Pasó igual con la revolución cubana: fue doloroso reconocer la mentira detrás de la promesa del hombre nuevo. Y vuelve a suceder ahora con el silencio de los que se autodefinen «progresistas» y no denuncian las violaciones de los derechos humanos en la Venezuela de Maduro .

Patria es una novela portentosa que bien puede leerse en clave argentina. Tanto por la violencia de los años 70 como por las consecuencias que nos dejó ese tiempo de odio y confrontación. Pero si entre las víctimas es mucho más fácil reconocernos iguales en el sufrimiento ante las muertes y los secuestros de familiares que han dejado lugares vacíos en tantas mesas familiares de nuestro país, perturba la virulencia y el impudor de los que invocan nuestros muertos para imponer una visión política antidemocrática que justifica las torturas y las prisiones de los gobiernos que les son afines ideológicamente. Así sucede con las organizaciones de derechos humanos de nuestro país que nada han dicho del régimen de Nicolás Maduro, que ha violado todos los derechos de la democracia.

Sin embargo, aún sobrevive una concepción política que tolera la prepotencia de Maduro y se fastidia con el pacifismo de los que trabajan contra la intolerancia.
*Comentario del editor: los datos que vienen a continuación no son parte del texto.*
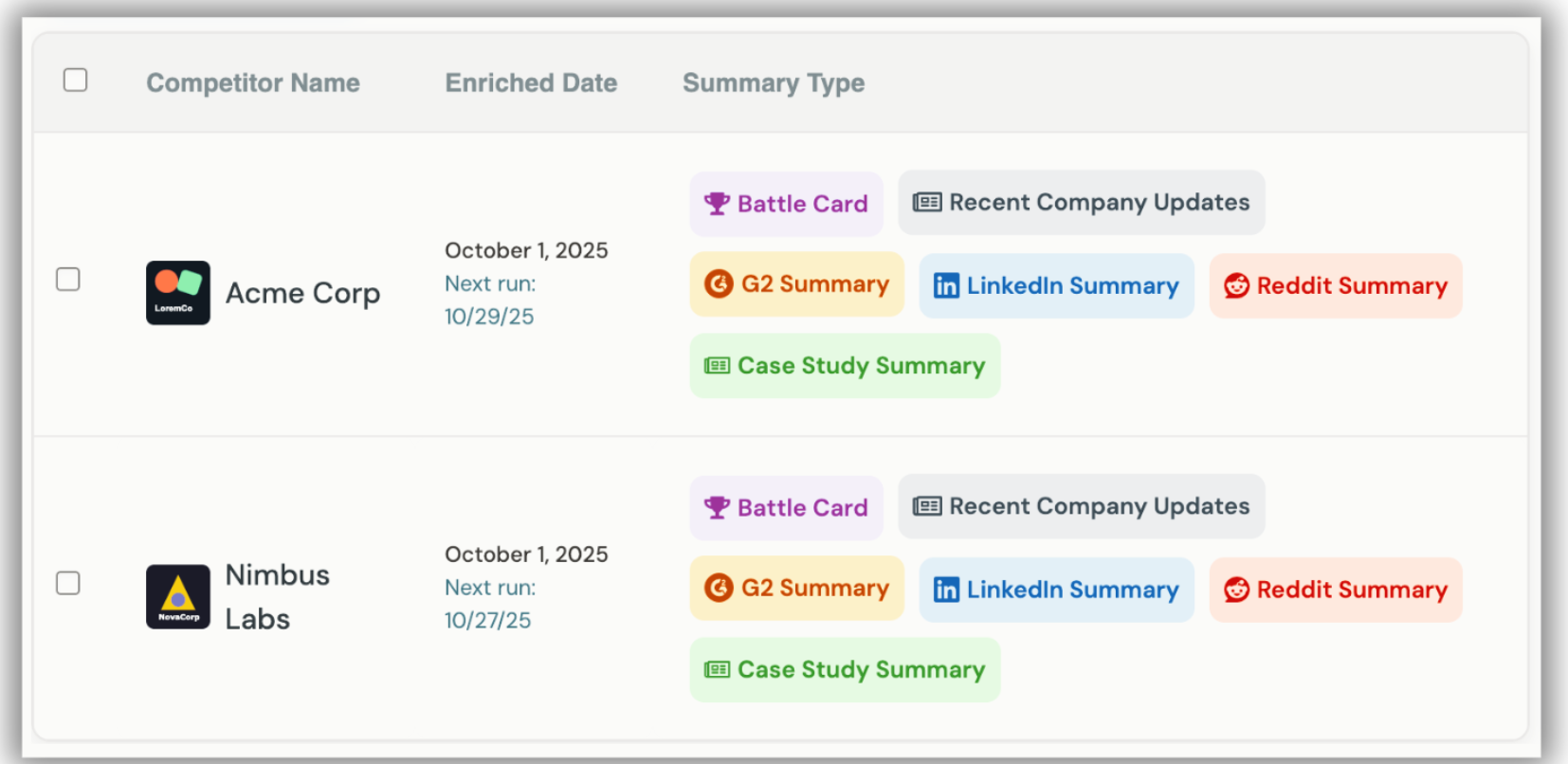Click trophy icon in Acme Corp Battle Card

(717, 204)
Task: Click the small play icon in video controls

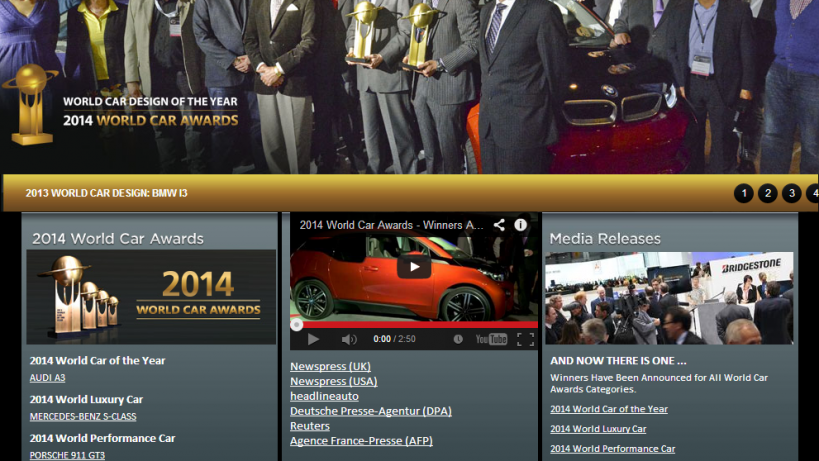Action: click(313, 339)
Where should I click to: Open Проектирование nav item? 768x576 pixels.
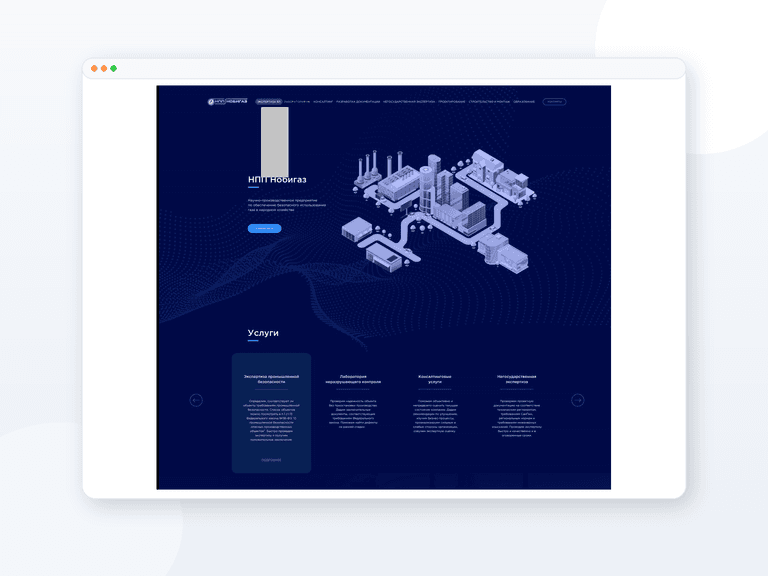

Silencios e intolerancias se justifican con el mismo argumento: «No hacerle el juego a la derecha». El ex juez Baltasar Garzón, que juzgó a Pinochet, calificó de «golpista» a Leopoldo López , en consonancia con muchos intelectuales de izquierda en nuestro continente que responsabilizan a la oposición por la violencia en el país bolivariano sin que hayan aprendido la dramática lección sudamericana: el que viola los derechos humanos es el Estado que debe protegerlos.

Preso político fue el disidente chino Li Xiao Bo, encarcelado precisamente por pedir libertades democráticas. Sin embargo, ninguna organización defensora de los derechos humanos levantó la voz para reclamar por el premio Nobel de la Paz Li Xiao Bo, condenado a 11 años de prisión por el delito de opinión. Debía quedar libre en 2020. Murió el mes pasado en la prisión.

En la Argentina apenas nos separan cuatro décadas de los tiempos en que cada muerte se vengaba con otro cadáver en una espiral de violencia que nos destruyó como país y cuyas consecuencias se perpetúan. El dolor por las ausencias, las cárceles, el exilio o simplemente por el terror que nos maniató como sociedad sirvió para que los argentinos valoráramos la democracia constitucional que nació bajo el mejor auspicio, el fin de la impunidad, los juicios que condenaron el terrorismo de Estado y el mayor consenso al que jamás haya llegado antes nuestro país, el Nunca Más a la violencia política. En la medida en que nos fuimos alejando de ese pasado, se fueron rehabilitando los sectores de la izquierda que comenzaron a participar en el espacio público, el de los debates, la opinión y la participación política. Fue en la década pasada, con la instrumentación del dolor y la utilización política de los derechos humanos, cuando muchos desnudaron su índole antidemocrática. No sólo porque no critican al régimen de Maduro, sino también porque no respetan las ideas ajenas ni dudan de las propias.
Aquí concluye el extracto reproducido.